Mesajı Okuyun
Old 19-03-2007, 00:39   #2
Av.Engin Özoğul

 
Varsayılan

Sayın younger,

Feshin geçersizliği kararının kesinleşmesi ve işçinin işe başlatılma talebinin ardından işverenin önünde iki yol vardır. Bunlardan ilki işçiyi işe başlatmak ki iş güvencesi ile hedeflenen budur, ikincisi ise işe başlatmama tazminatını ödeyerek konuyu rafa kaldırmaktadır.

Somut olayda işveren işçiyi işe başlatmaya karar vermiş ancak başka bir işte değerlendirmek istemiştir. Öncelikle ifade etmek gerekir ki işverenin işçiyi farklı bir işte çalıştırma imkanı bulunmamaktadır. Verilen karar, adından anlaşılacğaı üzere işyerine değil işe iadedir.

İşveren kendisine tanınan seçimlik yetkiyi kullandıktan sonra artık seçimiyle bağlıdır. Fesih geçersiz olarak işlem gördüğüne göre iş ilişkisi eskisi gibi devam etmelidir. Bu andan sonra işverenin işçiyi farklı bir işte değerlendirmek istediğini söylemesi iki farklı bakış açısı ile ele alınabilir.
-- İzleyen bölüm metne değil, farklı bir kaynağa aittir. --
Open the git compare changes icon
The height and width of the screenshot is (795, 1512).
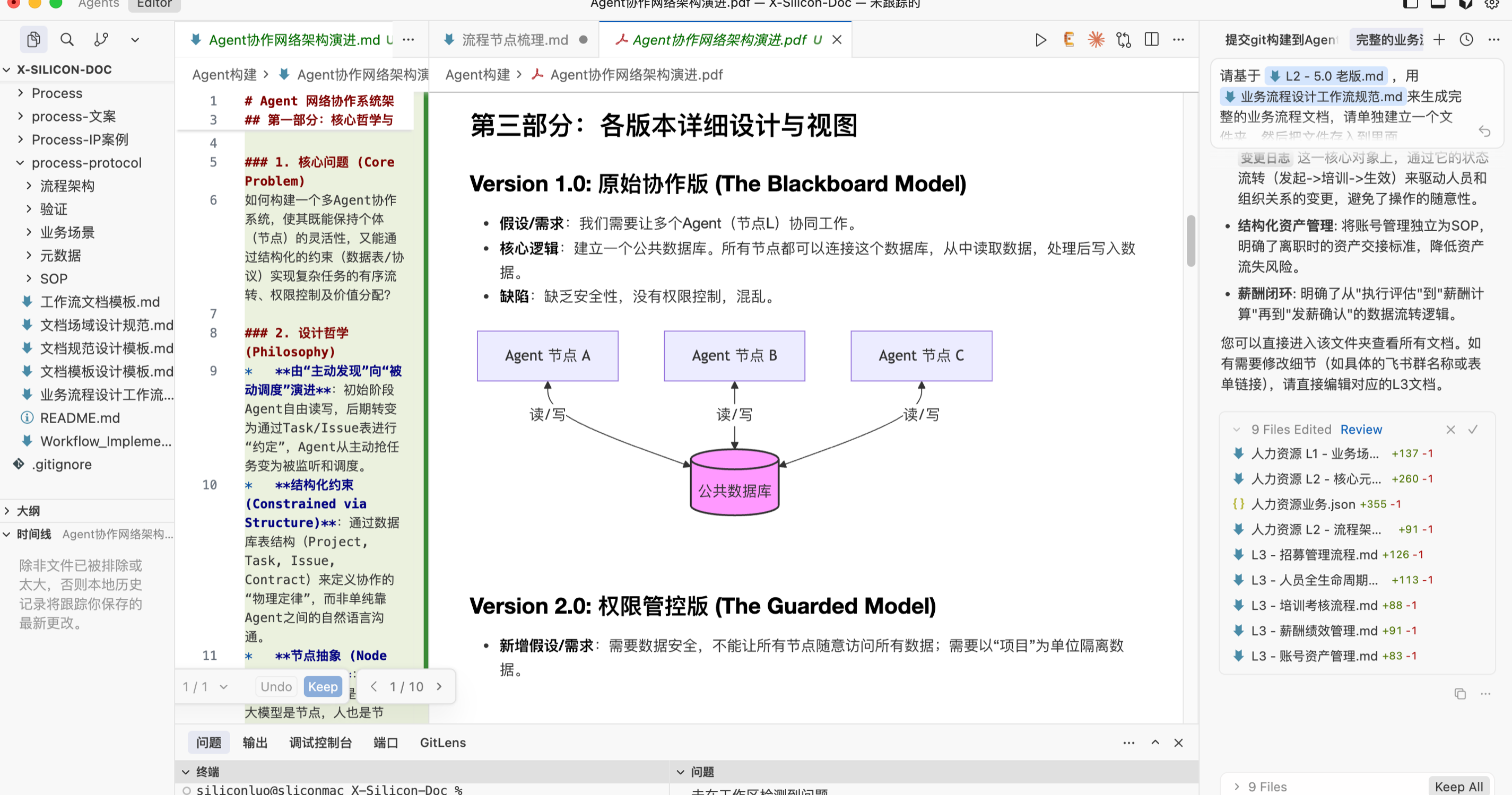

İlk olarak işverenin bu tavrı çalışma koşullarında değişikliktir denebilir. Bu halde taraflar arasındaki sözleşmenin incelenmesi gerekir. İşverene sözleşme ile böyle bir yetki verilmişse ve hakkın kötüye kullanılması hali veya başkaca sınırlamalar yoksa işverenin başka bir işte değerlendirme talebi haklı görülebilir. İşverene böyle bir yetki verilmemişse, farklı işte değerlendirme talebi işçinin onayına bağlı olduğundan ve işçi buna onay vermediğinden talebin hukuki bir değeri olmadığını sonucuna varılabilir. Ancak bu halde işçi çalışması gereken ve çalışmak istediği çalıştırılmadığından iş sözleşmesini, çalışma koşullarının uygulanmaması gerekçesiyle haklı nedenle feshedebilir. Ayrıca işverenin çalışıyorsan çalış çalışmıyorsan git tarzında davranışları varsa iş sözleşmesinin işveren tarafından feshedildiği sonucuna varılabilir.

İkinci ihtimalde ise işverenin kötüniyetle hareket ettiği kurgusundan hareketle gerçek iradenin esasında işe başlatmama yönünde olduğu ancak işçinin elde edebileceği haklardan mahrum kalmasını sağlamak amacıyla işe başlatma iradesinin ileri sürüldüğü söylenebilir. Bu halde kanımca işverene fesih bildirimi yapmak yerine doğrudan icra takibine girişmek daha uygun olabilirdi. Bu halde işçinin işe başlatılmadığı esasından hareket edilmiş olacaktı. Oysa şimdiki duruşunuz feshin haklı nedene dayandığı yönünde. İşe başlatmama tazminatı ise haklı nedenle feshe bağlanmış bir sonuç değildir. Terditli bir savunma yapmanız uygun olacaktır.

İhbar öneli verildiğine göre ihbar tazminatı talep etmeniz ilk bakışta mümkün görünmemektedir. Ancak işe başlatma iradesinin gerçeği yansıttığı, ancak sonrasında işverenin farklı bir tavırla işçiyi çalıştırmama iradesini ortaya koyduğu kabul edilirse(çalışmıyorsan git gibi) bu halde ihbar tazminatı istenebilir.

Toparlarsak elinizde üç imkan var.

1) İş sözleşmesinin işe başlatma çağrısının ardından işveren tarafından feshedildiği iddiası. Bu halde ihbar + kıdem tazminatı isteyebilirsiniz. İşe başlatmama tazminatı talep edemezsiniz.

2) İşverenin gerçek iradesinin işe başlatmama yönünde olduğu iddiası. Bu halde kıdem + işe başlatmama tazminatı talep edebilirsiniz. İhbar tazminatı isteyemezsiniz.

3) İş sözleşmesinin işçi tarafından haklı nedenle feshedildiği iddiası. Bu halde kıdem tazminatı talep edebilirsiniz. İhbar ve işe başlatmama tazminatı talep edemezsiniz.

Her üç halde de yıllık izin ücreti talep edebilirsiniz.

İşçiye en çok maddi yarar sağlayacak yol ikinci yol olarak gözükmektedir. Ancak burada dediğim gibi fesih bildirimi yerine icra takibine girişilmesi tutarlılık açısından oldukça iyi olurdu. Kabul edilme ihtimali de bence yüksekti.